**Exercise prompt**
Please filter the entries and return only the lines that include "computer".

START Exercise input

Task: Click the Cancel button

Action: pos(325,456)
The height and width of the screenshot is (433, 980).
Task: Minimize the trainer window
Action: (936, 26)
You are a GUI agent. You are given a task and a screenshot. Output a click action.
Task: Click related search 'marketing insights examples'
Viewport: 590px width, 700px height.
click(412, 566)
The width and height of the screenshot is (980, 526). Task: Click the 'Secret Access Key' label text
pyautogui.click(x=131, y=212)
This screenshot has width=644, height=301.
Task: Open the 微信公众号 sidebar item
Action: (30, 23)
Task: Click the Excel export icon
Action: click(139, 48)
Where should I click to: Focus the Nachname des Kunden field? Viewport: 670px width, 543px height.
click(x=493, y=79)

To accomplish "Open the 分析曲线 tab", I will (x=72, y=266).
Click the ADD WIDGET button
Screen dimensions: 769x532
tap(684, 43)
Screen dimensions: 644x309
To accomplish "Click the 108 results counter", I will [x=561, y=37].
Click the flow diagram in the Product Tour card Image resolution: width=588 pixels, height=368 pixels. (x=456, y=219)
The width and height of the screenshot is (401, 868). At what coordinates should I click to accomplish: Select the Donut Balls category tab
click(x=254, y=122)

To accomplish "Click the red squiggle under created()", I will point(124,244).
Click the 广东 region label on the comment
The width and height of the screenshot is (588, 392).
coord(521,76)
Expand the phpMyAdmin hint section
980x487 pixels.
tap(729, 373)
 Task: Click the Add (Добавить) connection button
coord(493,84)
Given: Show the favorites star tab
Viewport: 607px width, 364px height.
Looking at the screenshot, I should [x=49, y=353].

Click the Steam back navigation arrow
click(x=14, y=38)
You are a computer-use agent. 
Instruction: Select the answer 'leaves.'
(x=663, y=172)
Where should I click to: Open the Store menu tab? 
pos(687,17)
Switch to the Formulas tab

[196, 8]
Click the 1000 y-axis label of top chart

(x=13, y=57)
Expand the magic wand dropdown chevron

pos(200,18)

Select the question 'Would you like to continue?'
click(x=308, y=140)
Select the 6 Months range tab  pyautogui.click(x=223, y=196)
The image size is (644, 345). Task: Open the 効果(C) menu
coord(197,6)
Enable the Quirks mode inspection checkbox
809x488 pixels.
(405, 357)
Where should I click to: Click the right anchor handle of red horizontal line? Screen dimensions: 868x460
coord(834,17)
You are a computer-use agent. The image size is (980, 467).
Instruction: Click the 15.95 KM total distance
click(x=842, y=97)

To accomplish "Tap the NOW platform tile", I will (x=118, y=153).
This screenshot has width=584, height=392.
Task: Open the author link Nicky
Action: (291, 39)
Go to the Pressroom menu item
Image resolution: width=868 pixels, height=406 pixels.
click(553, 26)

END Exercise input

**Solution for this task**
You are a computer-use agent. 
You are a computer-use agent. The image size is (980, 467).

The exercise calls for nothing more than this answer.